Most importantly, the Arab countries of the Middle East, paralysed by the domestically inspired destruction of the Mubarak regime in Egypt, traditionally, or at least since the rise of Nasser, the leading protagonist of Middle Eastern diplomacy, have really played a minimal role in the Libyan affairs. Egypt, since President Anwar Sadat’s partial resolution of the country’s difficulties with Israel, with the strong support of the United States, has remained a fairly consistent supporter of American initiatives in the area, including that country’s stances towards Israel. A significant bonus for the NATO desire to move into Libya at the start of the civil war there, was the Arab League’s acquiescence in Resolution 1973. And in spite of a degree of wavering on the League’s part after the NATO intervention, the removal of the Mubarak regime has virtually paralysed any possibility of Egypt developing a countervailing diplomacy. But Mubarak’s stance had been strongly supported by Saudi Arabia, mortally fearful of the rise of republican regimes in the area, although always hostile to Gaddafi, however much of a Muslim he claimed to be. But Saudi Arabia and the rest of the region have been fully occupied, in this period, by the civil threats to royalist regimes in Bahrain, Jordan and Morocco (after the fall of the conservative regime in Tunisia), and to the implications of the downfall of the Yemen regime.
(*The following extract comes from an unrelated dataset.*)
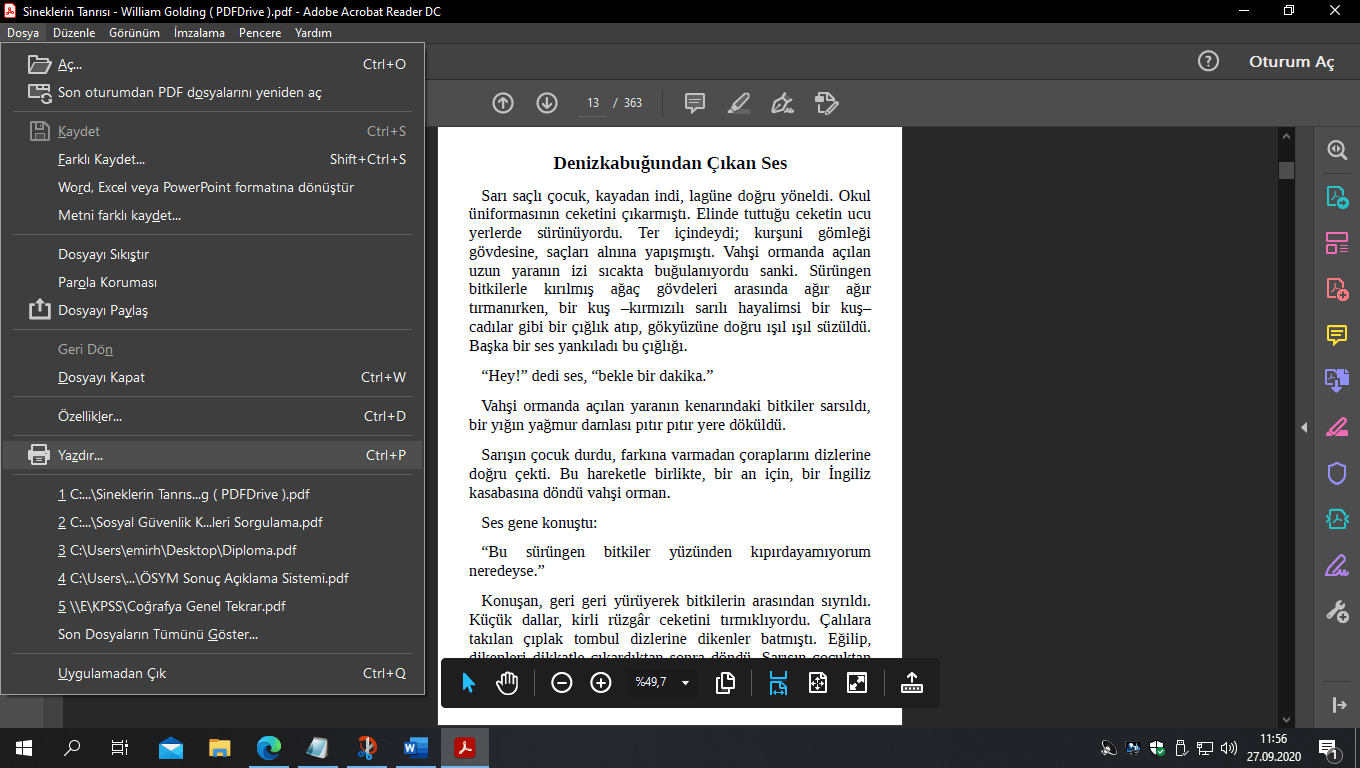Click the page number input field
The width and height of the screenshot is (1360, 768).
[592, 102]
As we have observed in an earlier editorial, the Libyan intervention has been seen by the Western powers, particularly those in Europe, as an important justification of the continuing necessity for humanitarian intervention, which has, in recent years, come to be defined as the principle of “the responsibility to protect” ( conventional acronynm R2P)  citizens under extreme suppression by their governments, particularly those characterized by a lack of democracy and commitment to the maintenance of human rights. The European powers in particular, are no longer embarrassed by claims that they were once perpetrators of suppressions in various colonial countries (though their efforts against the Mau Mau rebellion still rankle in that country). And they claim that the new standard is that established by the United Nations for the appropriate observation of the human rights of citizens, to which all members of the UN are required to adhere.
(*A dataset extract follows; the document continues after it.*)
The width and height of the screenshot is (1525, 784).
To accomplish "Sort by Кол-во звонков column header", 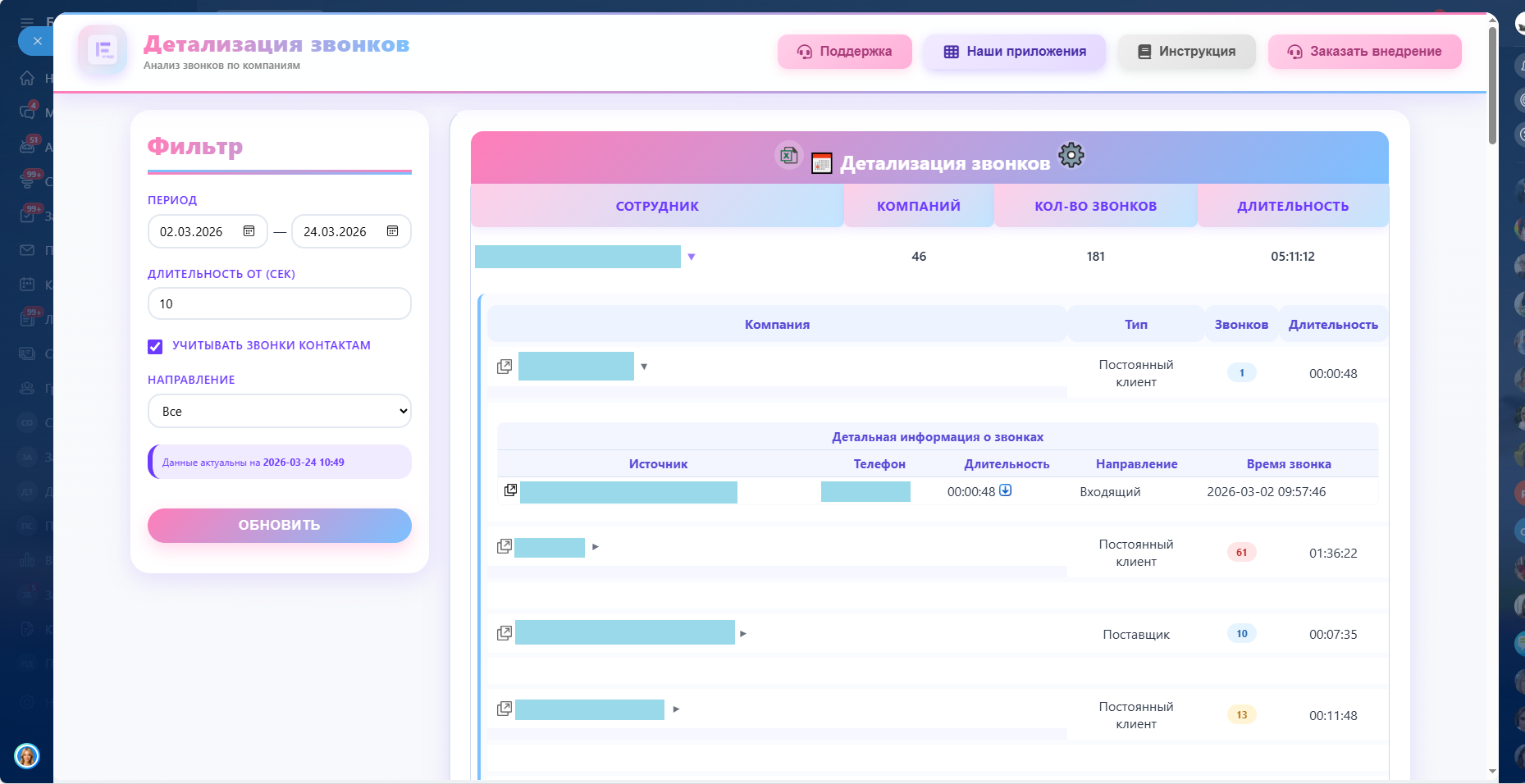I will click(x=1095, y=206).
But of course, the old saying that “circumstance alter cases” still prevails, and the powers retain the right to selective interventions for reasons which they insist upon. That has been the case in Libya, where oil and natural gas have played a significant part in the interest that the western powers have shown there. The British in particular have shown umbrage over the fact that, after what many of their citizens see as an embarrassing subordination of their government to Gaddafi over Lockerbie, Gaddafi has seemed to be causing the United Kingdom further embarrassment by his refusal to respond to entreaties to take remedial action in terms of internal political reforms. Gaddafi misinterpreted the depth of their humiliation, and in turn, they (with other countries of the EU) will now have a significant influence in the near-term economic and political development of natural resource-rich Libya.
Yet, they will most likely find that in the short term, the economic aspect is likely to be easier than the political.